• WORK ORDER 1:
Retype everything in the news report on the Salisbury poisoning from "A former Russian" down to "Sky News reported.".
• WORK ORDER 2:
In the news report on the Salisbury poisoning, what level of risk did chief medical officer Sally Davies say the poisoning posed to the general public?
• WORK ORDER 3:
Carry on the news report on the Salisbury poisoning from the point where it stops.

A former Russian spy and his daughter were poisoned by a nerve agent in a "targeted" act, British authorities revealed Wednesday.
Metropolitan Police Assistant Commissioner Mark Rowley said a police officer who came into contact with the substance that sickened Sergei Skripal, 66, and his 33-year-old daughter, Yulia, also fell ill, collapsed, and is in "serious condition." All three are in comas, Sky News reported.
Rowley said authorities are "working closely with a wide range of specialists" to determine the exact nerve agent involved.
Rowley stressed that while police are treating the poisoning as an attempted murder, they have no evidence of a widespread threat to others. Chief medical officer Sally Davies told reporters the poisoning posed a "low risk" to the general public.
"Our role now is to find out who is behind the attacks," Rowley told reporters, adding that authorities as asking for the help from the public as they build a timeline of events of what led up to the poisoning. The Met Police said in a news release they are appealing to anybody who visited Salisbury town center and surrounding areas on Sunday for more information.

• SOURCE INFORMATION:

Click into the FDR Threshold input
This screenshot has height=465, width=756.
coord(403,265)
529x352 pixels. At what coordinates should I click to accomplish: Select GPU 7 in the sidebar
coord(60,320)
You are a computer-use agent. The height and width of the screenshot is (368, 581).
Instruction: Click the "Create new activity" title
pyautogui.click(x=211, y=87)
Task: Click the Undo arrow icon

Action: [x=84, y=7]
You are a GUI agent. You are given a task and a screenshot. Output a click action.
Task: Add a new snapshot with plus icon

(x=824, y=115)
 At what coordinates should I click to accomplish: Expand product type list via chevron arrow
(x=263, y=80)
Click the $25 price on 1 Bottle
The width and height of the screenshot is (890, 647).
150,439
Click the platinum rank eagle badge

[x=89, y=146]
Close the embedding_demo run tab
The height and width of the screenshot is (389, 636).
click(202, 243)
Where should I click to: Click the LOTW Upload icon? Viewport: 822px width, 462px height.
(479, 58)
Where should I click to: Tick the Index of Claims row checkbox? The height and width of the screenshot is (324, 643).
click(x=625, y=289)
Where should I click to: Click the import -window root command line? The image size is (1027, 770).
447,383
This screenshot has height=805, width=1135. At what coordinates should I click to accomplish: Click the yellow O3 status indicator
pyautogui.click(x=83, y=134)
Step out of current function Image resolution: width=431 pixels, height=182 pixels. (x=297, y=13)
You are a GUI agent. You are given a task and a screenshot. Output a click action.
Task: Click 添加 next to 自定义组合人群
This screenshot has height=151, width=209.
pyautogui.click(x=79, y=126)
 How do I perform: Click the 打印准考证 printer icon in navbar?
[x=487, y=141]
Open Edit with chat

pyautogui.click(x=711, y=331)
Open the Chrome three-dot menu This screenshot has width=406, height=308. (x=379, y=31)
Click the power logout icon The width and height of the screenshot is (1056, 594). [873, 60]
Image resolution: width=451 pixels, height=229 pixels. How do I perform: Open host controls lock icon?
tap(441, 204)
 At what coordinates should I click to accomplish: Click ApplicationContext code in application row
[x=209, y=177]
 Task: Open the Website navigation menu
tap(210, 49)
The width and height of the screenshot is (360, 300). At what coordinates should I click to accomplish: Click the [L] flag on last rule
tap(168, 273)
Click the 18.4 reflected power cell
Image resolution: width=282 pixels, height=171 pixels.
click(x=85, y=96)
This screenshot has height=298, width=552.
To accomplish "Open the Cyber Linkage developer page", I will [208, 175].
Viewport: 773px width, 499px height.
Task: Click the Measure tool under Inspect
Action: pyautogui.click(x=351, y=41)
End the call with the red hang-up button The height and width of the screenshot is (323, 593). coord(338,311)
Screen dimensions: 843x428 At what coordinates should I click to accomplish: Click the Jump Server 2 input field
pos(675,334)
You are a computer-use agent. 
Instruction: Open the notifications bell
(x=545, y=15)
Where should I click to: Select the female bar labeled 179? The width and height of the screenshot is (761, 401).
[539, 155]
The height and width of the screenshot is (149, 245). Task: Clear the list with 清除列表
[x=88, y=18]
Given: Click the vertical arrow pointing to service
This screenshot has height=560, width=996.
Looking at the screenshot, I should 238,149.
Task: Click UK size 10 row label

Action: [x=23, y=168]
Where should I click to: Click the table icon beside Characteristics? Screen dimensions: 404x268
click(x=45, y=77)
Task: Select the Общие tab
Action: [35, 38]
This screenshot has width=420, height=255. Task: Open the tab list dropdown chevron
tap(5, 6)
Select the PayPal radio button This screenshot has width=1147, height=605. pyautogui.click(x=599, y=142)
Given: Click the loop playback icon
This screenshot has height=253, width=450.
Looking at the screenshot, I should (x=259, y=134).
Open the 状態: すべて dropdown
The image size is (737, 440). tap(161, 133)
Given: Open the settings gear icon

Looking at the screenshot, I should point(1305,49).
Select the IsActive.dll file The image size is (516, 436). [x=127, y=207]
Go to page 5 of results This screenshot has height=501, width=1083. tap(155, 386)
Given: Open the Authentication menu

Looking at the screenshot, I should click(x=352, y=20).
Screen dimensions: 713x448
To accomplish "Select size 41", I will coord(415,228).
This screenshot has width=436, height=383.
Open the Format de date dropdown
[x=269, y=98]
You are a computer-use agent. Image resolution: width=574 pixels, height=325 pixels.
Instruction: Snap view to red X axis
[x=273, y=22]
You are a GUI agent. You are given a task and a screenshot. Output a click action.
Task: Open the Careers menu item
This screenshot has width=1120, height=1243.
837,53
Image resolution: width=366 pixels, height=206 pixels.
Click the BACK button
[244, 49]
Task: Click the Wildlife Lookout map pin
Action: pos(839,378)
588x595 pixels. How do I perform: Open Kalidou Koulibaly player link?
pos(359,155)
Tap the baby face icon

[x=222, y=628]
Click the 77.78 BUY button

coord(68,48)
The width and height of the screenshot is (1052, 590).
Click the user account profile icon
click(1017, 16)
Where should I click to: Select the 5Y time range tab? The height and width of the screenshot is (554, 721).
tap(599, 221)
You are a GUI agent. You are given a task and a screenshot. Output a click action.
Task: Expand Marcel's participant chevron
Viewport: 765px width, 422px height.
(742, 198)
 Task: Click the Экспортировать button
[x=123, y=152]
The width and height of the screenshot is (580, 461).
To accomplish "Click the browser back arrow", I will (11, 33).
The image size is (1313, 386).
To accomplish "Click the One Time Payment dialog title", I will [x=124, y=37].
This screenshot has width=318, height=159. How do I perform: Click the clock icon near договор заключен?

• ANSWER SECTION 1:
A former Russian spy and his daughter were poisoned by a nerve agent in a "targeted" act, British authorities revealed Wednesday.
Metropolitan Police Assistant Commissioner Mark Rowley said a police officer who came into contact with the substance that sickened Sergei Skripal, 66, and his 33-year-old daughter, Yulia, also fell ill, collapsed, and is in "serious condition." All three are in comas, Sky News reported.

• ANSWER SECTION 2:
She said it posed a "low risk" to the general public.

• ANSWER SECTION 3:
Home Secretary Amber Rudd said earlier in the day it was important to respond to evidence, not rumors. Rudd's comments came after she chaired a meeting of the government's emergency committee, known as Cobra, Sky News reported.
"There is a lot of information about him but I am not going to comment further about that," she said.
Her comments came as Russian officials said the case was being used to fuel an "anti-Russian campaign" and further strain ties with Britain.
"What happened to Skripal has been immediately used to further incite an anti-Russian campaign in Western media," Russian Foreign Ministry spokeswoman Maria Zakharova said.
Skripal, a former colonel in Russia's GRU military intelligence service, was convicted in 2006 of spying for Britain and imprisoned. He was freed in 2010 as part of a widely-publicized spy swap in which the U.S. agreed to hand over 10 members of a Russian sleeper cell found operating in America in return for four Russians convicted of spying for the West.
He and his daughter were found collapsed on a bench near a shopping mall Sunday in the town of Salisbury, 90 miles southwest of London.
On Wednesday, a Russian politician said that Skripal "wasn't interesting" to the Kremlin and he doesn't believe in Russian involvement in the alleged poisoning.
In an interview with Sky News, Andrei Lugovoi said Skripal had already served his time after being convicted in 2006 of spying for Britain and had been pardoned by the Russian president.
"I think that in this case, considering the rules of the Secret Services, the incident was over and done with," Lugovoi said.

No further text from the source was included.